== Supplied text ==

# Google’s No-Code Android Push, DeepMind’s Research Expansion, and Diverging Views on AI at Work

*By AI News Digest • May 26, 2026*

Google reported strong early traction for native Android app building in AI Studio. DeepMind paired a broader research-automation agenda with a reminder that AGI remains distant, while commentary on AI at work split between new operating models and skepticism about real-world payoff.

## AI moved closer to real workflows

The common thread today was AI moving out of demo mode and further into usable workflows: building mobile apps, assisting scientific research, and changing how teams think about software. What stayed unsettled was the payoff.

### Google’s Android app builder is showing unusually broad early pull

Google said people can now build native Android apps directly in Google AI Studio for free, with no coding required, and Logan Kilpatrick said more than 250,000 apps were created since launch last week. He added that likely more than 99% of those creators had never built an Android app before, and pointed users to [ai.studio/build](https://ai.studio/build) as the entry point for reaching Android’s 3 billion active users [^1][^2].

*Why it matters:* The notable signal here is not just another AI coding interface. Google is positioning app creation as a mass-market workflow, with early usage skewing heavily toward first-time builders [^1][^2].

### DeepMind is widening its research agenda while insisting AGI is still far away

> "Today’s systems are nowhere near [AGI]." [^3]

Hassabis drew a distinction between solving well-defined problems with large amounts of compute and genuine invention of new objects, dimensions, or problems [^3]. In parallel, DeepMind described a Gemini-based Co-scientist for hypothesis generation, data analysis, and literature summarization; earlier related systems that improved matrix multiplication and computer science algorithms; experiments with agent roles in a game environment; an automated materials lab in London; and a multi-model effort across the drug-discovery pipeline that is now in pre-clinical work [^4].

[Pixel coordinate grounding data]
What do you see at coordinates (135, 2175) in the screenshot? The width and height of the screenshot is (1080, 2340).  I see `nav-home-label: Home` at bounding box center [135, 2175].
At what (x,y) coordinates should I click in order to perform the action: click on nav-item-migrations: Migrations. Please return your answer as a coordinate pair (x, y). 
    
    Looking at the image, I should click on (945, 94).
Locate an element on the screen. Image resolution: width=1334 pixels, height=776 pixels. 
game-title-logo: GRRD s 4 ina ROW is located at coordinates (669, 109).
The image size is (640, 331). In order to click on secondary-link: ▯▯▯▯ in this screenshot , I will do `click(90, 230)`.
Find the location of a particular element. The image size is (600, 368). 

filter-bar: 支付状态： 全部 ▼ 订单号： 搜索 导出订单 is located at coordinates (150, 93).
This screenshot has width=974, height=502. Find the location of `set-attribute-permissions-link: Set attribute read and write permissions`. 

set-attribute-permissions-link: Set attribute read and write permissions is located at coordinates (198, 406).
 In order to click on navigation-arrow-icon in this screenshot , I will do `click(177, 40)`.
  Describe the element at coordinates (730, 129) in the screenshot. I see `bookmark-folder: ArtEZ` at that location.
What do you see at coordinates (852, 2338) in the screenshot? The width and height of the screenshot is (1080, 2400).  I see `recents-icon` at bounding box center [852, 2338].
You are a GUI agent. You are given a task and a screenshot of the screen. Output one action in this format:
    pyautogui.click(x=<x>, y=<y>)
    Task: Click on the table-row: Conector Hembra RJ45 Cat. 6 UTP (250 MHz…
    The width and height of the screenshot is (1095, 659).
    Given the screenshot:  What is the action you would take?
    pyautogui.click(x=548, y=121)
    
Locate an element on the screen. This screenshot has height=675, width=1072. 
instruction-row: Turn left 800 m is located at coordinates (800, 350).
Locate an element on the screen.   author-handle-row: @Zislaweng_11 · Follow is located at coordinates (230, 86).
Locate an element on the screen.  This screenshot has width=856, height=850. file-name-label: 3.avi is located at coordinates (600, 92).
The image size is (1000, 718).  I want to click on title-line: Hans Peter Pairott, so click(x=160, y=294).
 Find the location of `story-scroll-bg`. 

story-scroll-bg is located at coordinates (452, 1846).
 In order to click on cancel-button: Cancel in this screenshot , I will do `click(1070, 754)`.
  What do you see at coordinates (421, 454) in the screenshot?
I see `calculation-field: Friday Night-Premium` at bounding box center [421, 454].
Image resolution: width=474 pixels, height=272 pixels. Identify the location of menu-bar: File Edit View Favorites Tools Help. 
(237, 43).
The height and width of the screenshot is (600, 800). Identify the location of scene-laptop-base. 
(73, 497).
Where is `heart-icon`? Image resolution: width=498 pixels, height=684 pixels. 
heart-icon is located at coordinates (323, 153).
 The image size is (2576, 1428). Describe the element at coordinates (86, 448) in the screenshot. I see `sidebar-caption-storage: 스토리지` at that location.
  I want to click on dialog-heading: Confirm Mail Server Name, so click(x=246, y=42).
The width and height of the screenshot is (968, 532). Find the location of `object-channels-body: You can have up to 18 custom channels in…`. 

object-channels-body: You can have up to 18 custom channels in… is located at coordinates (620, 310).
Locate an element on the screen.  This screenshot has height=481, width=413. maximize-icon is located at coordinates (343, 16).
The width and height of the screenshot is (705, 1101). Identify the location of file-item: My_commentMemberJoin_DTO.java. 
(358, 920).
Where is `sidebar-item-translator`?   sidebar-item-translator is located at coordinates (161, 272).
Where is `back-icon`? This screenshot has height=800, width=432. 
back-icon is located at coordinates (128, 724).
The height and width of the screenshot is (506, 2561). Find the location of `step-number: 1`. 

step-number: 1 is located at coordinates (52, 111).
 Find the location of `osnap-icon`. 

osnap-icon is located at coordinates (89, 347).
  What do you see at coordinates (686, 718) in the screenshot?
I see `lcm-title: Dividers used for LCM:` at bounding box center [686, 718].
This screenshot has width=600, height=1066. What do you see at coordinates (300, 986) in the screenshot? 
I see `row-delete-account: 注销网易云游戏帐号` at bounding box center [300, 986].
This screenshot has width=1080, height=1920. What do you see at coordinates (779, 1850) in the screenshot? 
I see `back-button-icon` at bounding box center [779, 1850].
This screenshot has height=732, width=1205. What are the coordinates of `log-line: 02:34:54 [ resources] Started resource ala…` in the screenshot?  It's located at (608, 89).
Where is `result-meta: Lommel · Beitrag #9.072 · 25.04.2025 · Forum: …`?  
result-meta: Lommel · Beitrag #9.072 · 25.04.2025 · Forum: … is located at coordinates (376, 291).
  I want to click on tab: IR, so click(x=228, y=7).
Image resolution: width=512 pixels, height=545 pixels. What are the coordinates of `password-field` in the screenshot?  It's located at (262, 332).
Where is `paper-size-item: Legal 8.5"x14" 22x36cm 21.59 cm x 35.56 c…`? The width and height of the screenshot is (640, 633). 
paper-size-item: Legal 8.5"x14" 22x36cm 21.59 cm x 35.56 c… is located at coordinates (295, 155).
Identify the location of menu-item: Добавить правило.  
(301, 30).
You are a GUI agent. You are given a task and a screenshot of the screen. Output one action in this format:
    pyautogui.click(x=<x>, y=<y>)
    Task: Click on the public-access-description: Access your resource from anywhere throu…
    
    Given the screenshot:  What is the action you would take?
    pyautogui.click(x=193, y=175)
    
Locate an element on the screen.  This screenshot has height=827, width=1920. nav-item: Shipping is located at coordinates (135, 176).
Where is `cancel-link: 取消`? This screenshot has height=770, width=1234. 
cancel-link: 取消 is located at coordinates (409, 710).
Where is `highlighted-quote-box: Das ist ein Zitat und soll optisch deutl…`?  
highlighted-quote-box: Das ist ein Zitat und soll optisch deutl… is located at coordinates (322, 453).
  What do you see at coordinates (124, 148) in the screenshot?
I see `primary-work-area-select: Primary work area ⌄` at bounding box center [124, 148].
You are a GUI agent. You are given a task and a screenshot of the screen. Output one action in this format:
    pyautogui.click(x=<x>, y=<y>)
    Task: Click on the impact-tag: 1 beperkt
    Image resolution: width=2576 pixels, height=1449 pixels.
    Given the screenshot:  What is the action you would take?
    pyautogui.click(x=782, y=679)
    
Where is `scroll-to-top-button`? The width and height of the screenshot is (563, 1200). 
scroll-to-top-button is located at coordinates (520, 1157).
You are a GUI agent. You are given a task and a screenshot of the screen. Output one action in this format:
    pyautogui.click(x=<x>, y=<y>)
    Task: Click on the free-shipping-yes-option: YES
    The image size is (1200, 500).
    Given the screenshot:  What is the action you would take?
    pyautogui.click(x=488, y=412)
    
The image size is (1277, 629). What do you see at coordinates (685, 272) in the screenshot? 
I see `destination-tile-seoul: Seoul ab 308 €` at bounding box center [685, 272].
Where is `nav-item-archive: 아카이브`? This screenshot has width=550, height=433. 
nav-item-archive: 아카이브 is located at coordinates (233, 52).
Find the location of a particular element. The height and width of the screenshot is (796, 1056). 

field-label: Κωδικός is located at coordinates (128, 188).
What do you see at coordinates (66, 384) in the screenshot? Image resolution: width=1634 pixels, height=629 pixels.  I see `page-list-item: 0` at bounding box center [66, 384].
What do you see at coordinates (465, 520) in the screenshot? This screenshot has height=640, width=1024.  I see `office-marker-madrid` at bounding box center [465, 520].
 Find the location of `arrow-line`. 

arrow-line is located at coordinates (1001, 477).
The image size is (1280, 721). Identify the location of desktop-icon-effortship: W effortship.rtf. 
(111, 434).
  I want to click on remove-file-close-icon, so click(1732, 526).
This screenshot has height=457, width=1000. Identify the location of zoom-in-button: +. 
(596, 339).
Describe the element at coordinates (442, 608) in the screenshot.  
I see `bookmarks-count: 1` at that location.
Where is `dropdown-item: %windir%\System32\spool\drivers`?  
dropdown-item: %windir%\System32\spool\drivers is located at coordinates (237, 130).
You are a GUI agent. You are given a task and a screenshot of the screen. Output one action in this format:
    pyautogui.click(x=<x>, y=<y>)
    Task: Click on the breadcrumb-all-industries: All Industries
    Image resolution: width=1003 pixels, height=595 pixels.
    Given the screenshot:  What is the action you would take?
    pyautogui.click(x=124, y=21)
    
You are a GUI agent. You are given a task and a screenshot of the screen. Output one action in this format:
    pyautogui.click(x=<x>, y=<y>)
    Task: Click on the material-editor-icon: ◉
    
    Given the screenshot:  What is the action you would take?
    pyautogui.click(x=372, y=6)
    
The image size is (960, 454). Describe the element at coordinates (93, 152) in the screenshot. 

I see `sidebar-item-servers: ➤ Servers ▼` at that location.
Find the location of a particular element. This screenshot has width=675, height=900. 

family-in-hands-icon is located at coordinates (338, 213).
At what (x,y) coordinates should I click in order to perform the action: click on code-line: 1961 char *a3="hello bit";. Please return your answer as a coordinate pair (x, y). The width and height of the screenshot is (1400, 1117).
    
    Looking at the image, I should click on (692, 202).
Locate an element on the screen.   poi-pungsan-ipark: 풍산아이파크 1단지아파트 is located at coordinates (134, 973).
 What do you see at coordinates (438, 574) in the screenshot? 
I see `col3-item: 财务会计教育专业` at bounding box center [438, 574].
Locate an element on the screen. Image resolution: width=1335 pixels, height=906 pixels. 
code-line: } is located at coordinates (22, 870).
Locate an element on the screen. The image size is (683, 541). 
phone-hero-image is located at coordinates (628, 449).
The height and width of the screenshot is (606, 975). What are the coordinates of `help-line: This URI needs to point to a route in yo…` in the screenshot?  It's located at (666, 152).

== Work instruction ==
Continue the AI news digest from where it stops, after the paragraph on DeepMind's research systems.

== Answer to this exercise ==
*Why it matters:* This is a clear read on frontier-lab direction. DeepMind is pushing AI into research assistance, simulation, and lab automation while still arguing that current systems have not crossed into open-ended invention [^3][^4].

## The work narrative is splitting

### AI-native operating models are getting clearer, but ROI skepticism is not going away

Dan Shipper argued that work increasingly happens inside agents such as Codex or Claude Code, with SaaS tools accessed through the agent’s in-app browser so the model keeps full context. He also said every automation still needs a human, and that the more durable organizational pattern may be a shared company “super-agent” maintained by a forward-deployed engineer rather than one personal agent per employee [^5]. Chollet made a similar framing shift, arguing that AI should be seen less as a productivity booster for old workflows and more as a tool for doing new things in new ways, while LeCun said AI should amplify human intelligence and turn more engineers into managers of AI-augmented virtual teams [^6][^7].

Marcus pushed in the opposite direction. He warned that coding models can generate “slop” that hurts large companies, and separately said the AI bubble could pop if enough companies report the same outcome [^8][^9].

*Why it matters:* The conversation is moving past whether AI will affect work. The sharper questions now are how much human oversight remains necessary, what new org charts look like, and whether current deployments are translating into measurable gains [^5][^9].

## One research paper worth tracking

### Delta Attention Residuals targets a common deep-model failure mode

A paper highlighted in r/MachineLearning introduced Delta Attention Residuals as a drop-in alternative to standard residual connections, routing across layer deltas rather than cumulative hidden states to avoid routing collapse in deep models [^10]. The authors reported up to 8.2% lower validation perplexity at 7.6B parameters, gains across 220M to 7.6B scale, and the ability to retrofit pretrained models with at most 0.01% parameter overhead; paper and code are public [^10].

*Why it matters:* If replicated, this is the kind of architectural tweak that matters because it promises measurable gains without a large parameter tax or a full stack rewrite [^10].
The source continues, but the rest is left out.